- “Fragmented, outdated and siloed” services in need of urgent modernisation
- Millions of pounds could be saved to drive more social impact by enabling “no wrong door” for millions of people
- Scores of business and academic leaders brought together to change services
- Fragmented services brought under one roof for easy access for people
- Social Enterprise calling for a new era in how the UK should provide for those most in need and establish a new cross-sector Impact Council to co-design the solutions.
We Are Digital (WAD), the UK’s only Wel-Tech business that helps people in need connect with local welfare services with a one-stop-shop platform, is calling on the government and big businesses to tear up the “fragmented, outdated and siloed” models that hinder the very people it was designed for.
They have recently created an “Impact Council” to create a new model for the sector that includes more than 40+ senior executives, thought leaders, and academics from a wide variety of businesses and sectors, including Health Providers, Third Sector Practitioners, Financial Service Providers, Internet Providers, large Housing Associations and Local and Central Government.

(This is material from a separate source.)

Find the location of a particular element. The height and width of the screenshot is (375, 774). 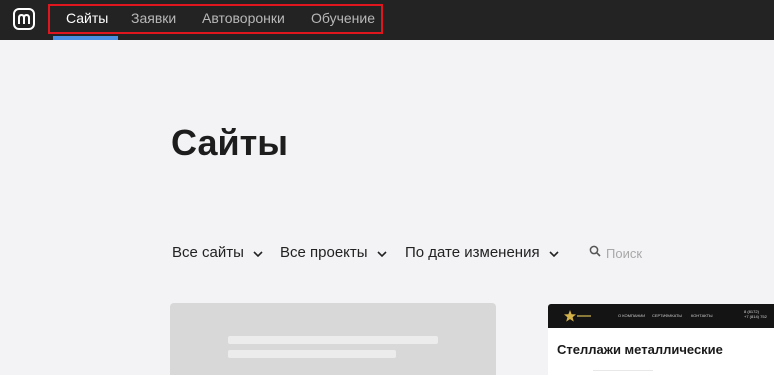

filter-label: По дате изменения is located at coordinates (472, 252).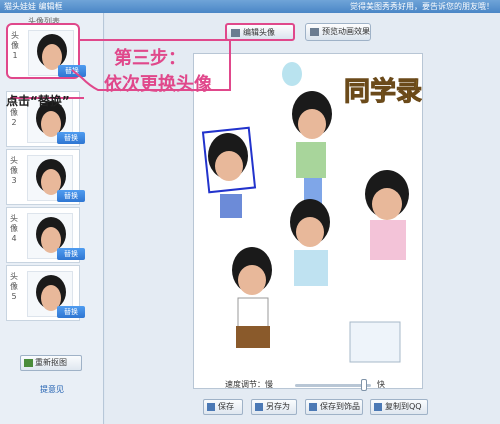 The width and height of the screenshot is (500, 424). I want to click on step-three-instruction: 依次更换头像, so click(158, 84).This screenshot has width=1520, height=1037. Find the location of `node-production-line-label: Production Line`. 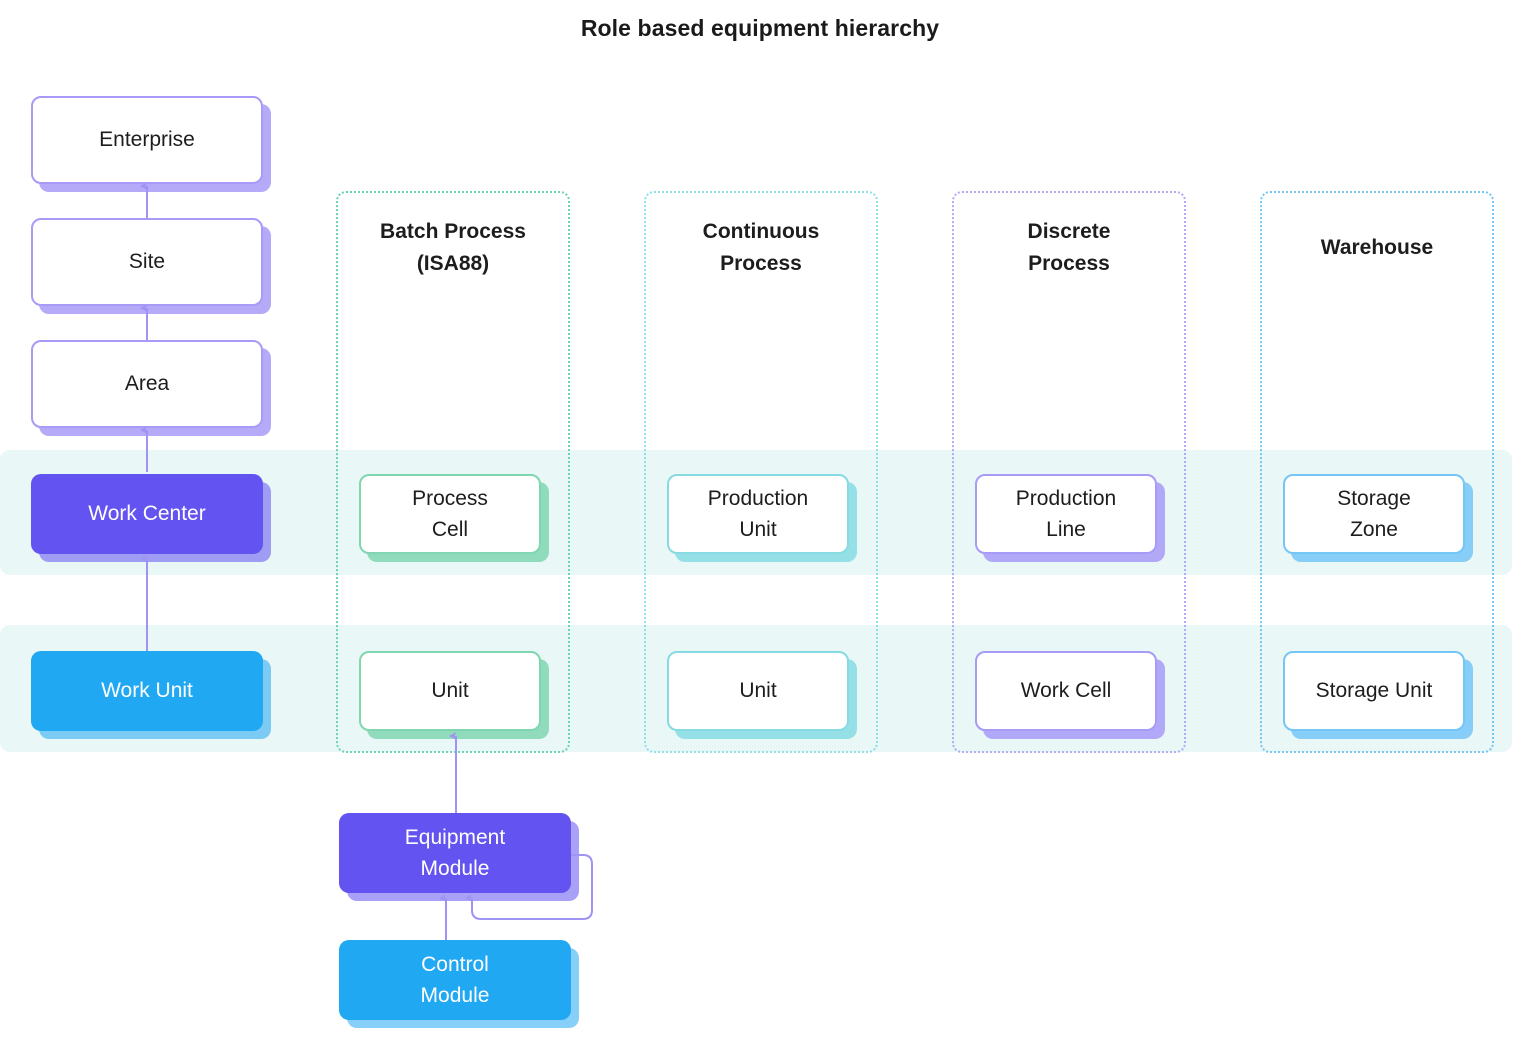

It is Chaired by Mark Thompson, a Professor in Digital Economy at the Exeter Business School, and supported by Leigh Smyth, who helped establish the Digital Poverty Alliance and Community Board.
At present, if someone seeks debt advice, housing assistance, or wants to learn online skills, there are a myriad of choices, and they may have to make dozens of calls and have several appointments over many months to get the right help. This disjointed experience leaves millions of individuals still requiring support as they are guided through a maze of disconnected paths, and some of the solutions rely on having the digital skills they are looking to gain.

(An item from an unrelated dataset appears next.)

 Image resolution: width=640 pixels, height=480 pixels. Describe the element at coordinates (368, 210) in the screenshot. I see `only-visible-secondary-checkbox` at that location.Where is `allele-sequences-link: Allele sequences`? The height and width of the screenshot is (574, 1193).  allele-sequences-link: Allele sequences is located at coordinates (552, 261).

We Are Digital, through its Community Partner Network that covers all of the UK, said the person in need should have one contact source so they can immediately get the help they need from the thousands of locations and methods of support, rather than having to make lots of phone calls to different people and departments. This also allows councils and providers to save millions which can then increase the capacity of the services to reach more people.
We Are Digital recently received $6.6 million in funding from Europe’s biggest social impact fund to help deliver this service.

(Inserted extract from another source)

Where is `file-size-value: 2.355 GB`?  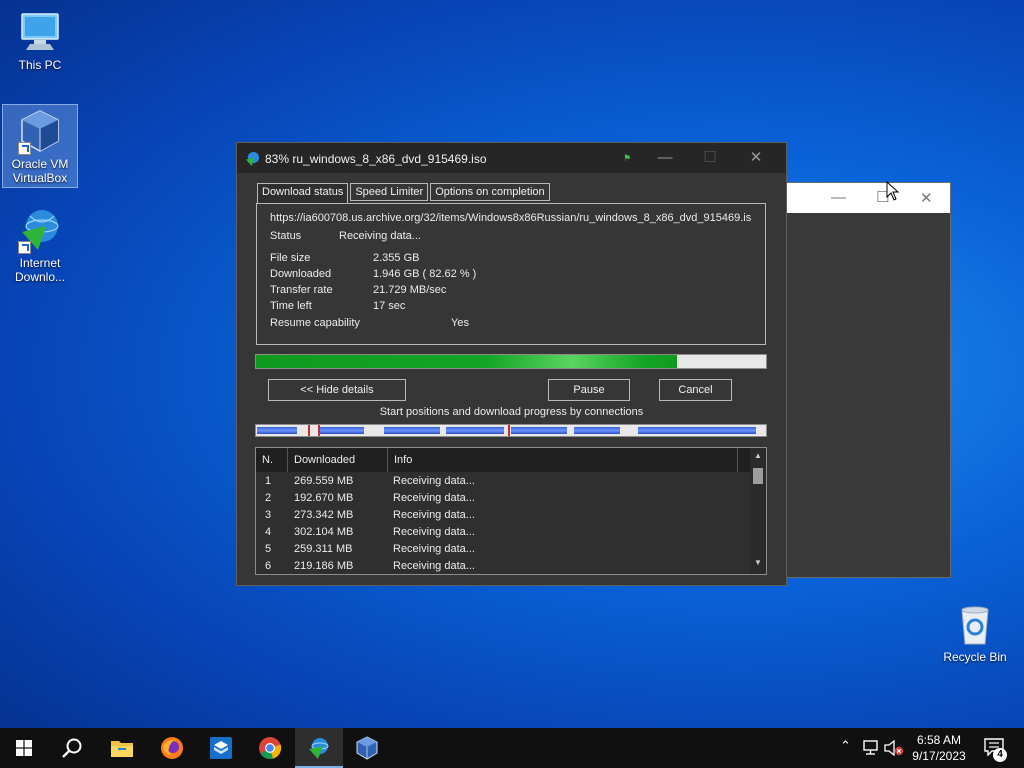
file-size-value: 2.355 GB is located at coordinates (396, 258).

Matthew Adam is the Founder and CEO of WAD, which already works in a variety of ways with the Central Government, Local Government, Home Office, large Housing Associations and Corporate businesses, including Lloyds Banking Group and Vodafone, to help people live a more confident life.
Typical support includes developing new skills to gain employment, improving financial awareness, completing government forms, and receiving advice about grants or the cost of living crisis.
He said: “This is not something that everyone wants to hear, but the system designed to help people in need is itself in need of critical help, and that means modernisation and disruption.
“The lack of a joined-up service means that not only are people losing out, but this outdated and siloed system is costing millions of pounds more than it should. The system is fragmented, but it can be saved if everyone is committed to it.”
Mark Thompson said: “This is not a comfortable conversation to have, but it needs to be had, and we have to design it together. The Impact Council is for exactly this reason. Those in need are not being supported in the way anyone would like. The We Are Digital model has shown that millions of pounds can be saved at the same time as driving better outcomes for those most in need, but it does require the support of those that want to change the status quo.
The We Are Digital service connects all the dots. Rather than someone having to make several appointments over many weeks and sometimes months to get to the right person, We Are Digital does that immediately by plugging them into the third-sector providers and instantly finding appointments for them, but this should be the same for everyone – and it’s not.”
One Housing Association saved £250,000 a year using the platform, with the value to low income residents and community impact being £40m.
Rather than being pushed around departments and waiting months for appointments, users can access services more quickly, with the company triaging requests, handling bookings, and integrating with the huge nationwide network of local third-sector providers WAD manages.
Users can choose to have a video or phone call, or face-to-face session in a local centre or their home. In one project, We Are Digital helped residents across London access debt advice 80 times faster than the previous service model.
Mr Adam said: “We are positively disrupting a huge problem in welfare, one that hasn’t had much change in decades, and in a way that will benefit everyone. Our vision is for everyone to have easy access to services, support, and welfare advice to help significantly improve financial and digital well-being."